How to safely pitch a tent in the snow

Snow-TentPitching a tent in the snow? There are a number of safety precautions to consider.

First, be aware of what’s around you. Avoid areas with tree branches and boughs heavy with snow (especially wet snow). These can snap easily. One that falls on your tent will, at the very least, damage it; at worst, it can cause injury. And, of course, rapid snowfall means there is avalanche risk to consider.

Pack down and smooth the snow by walking on the site before setting up your tent. This helps reduce the amount of sinking you’ll experience due to body heat.

When camping on snow, be sure your tent lines accommodate for a wider range of anchoring options, including tying tent lines to skis, ski poles or ice axes jammed into the snow. Or try trees or large rocks. You can even opt for a “dead-man anchor,” which is when you secure tent lines to sticks of wood and then bury the wood in a foot or so of snow.

Your tent should be pitched in an area with some wind protection but minimal danger from falling branches. Consider a rocky outcropping, but avoid any slope greater than 20 degrees, which presents an avalanche danger. If there’s snow on the ground already, build a “snow wall” a few feet high around the tent as a wind break.

Keep the roof of the tent free of snow. A winter four-season tent is typically domed with a strong aluminum frame, but even these can bend — and the nylon can rip — if enough heavy snow piles up. Make sure the interior of the tent has sufficient airflow. With, say, four feet of snow outside, you’ll need to make sure at least the tops of the windows and the skylight are clear. Remember that blizzards mean high winds, so make sure your tent is securely staked.

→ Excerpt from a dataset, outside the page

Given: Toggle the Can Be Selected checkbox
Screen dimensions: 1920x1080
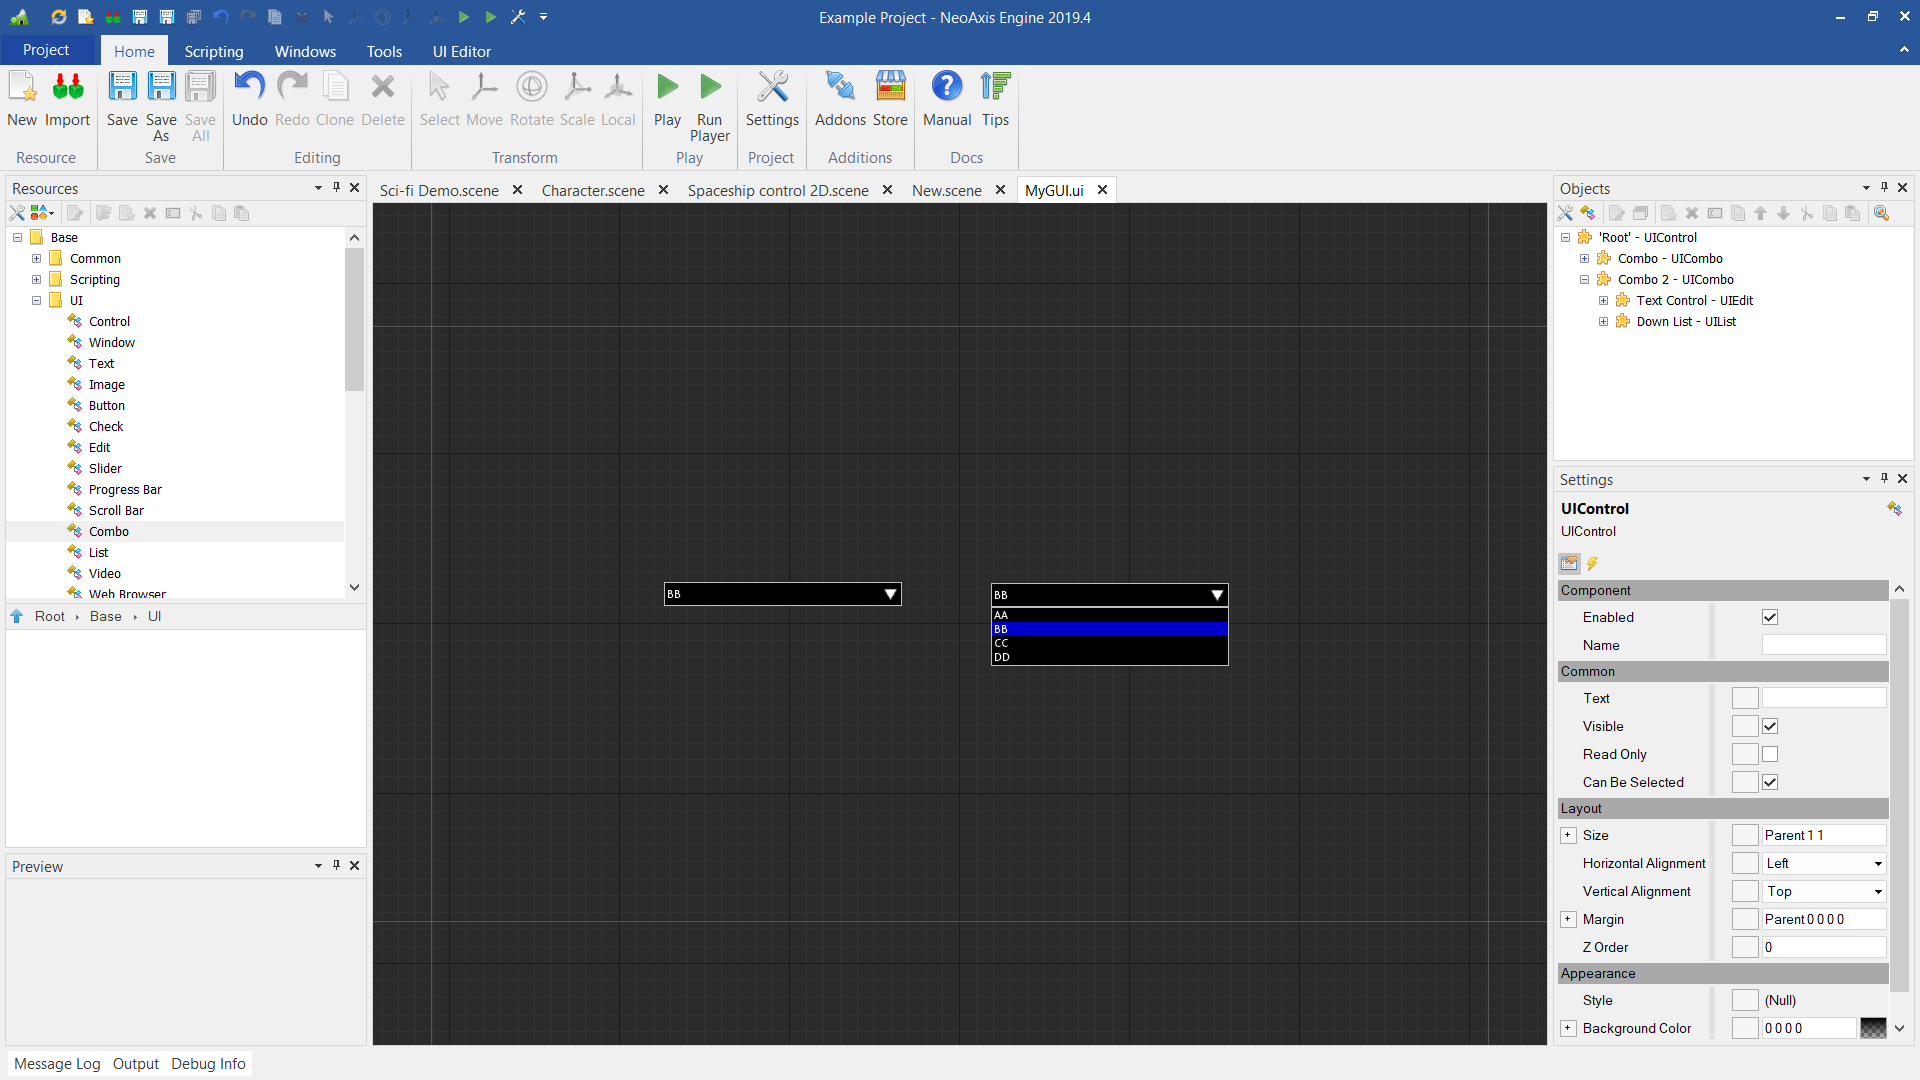Looking at the screenshot, I should tap(1771, 782).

Pro tip: Before you depart for a snow-camping experience, replace your tent’s white cord with nylon cord of bright color. This will make it more visible against the snow.


For more information, see page 248-249 in the BSA’s Fieldbook.

6 Comments

  1. Keep in mind tomorrow’s weather as well. If there’s a chance of melting you don’t want to have your tent sitting in a hole filling with water. When tamping down the area of the tent, it can be beneficial to tamp down straight path away from your tent, heading downhill. If things start to melt, this path should give you time to get your tent and gear out and hopefully still dry.

  2. I would build a snow shelter if the temps will remain below freezing! You will be warmer you will stay dry and the temps can go way down but you will stay up in the high 20’s to very low 30’s!! HVe done it and was so warm I had to spend some time out of the sleeping bag but I was much younger!!!

  3. And for goodness sake, don’t zip the flaps closed if it is snowing. If the ventilation is covered, you won’t wake up.
    Folks routinely die after closing up their tent during a storm.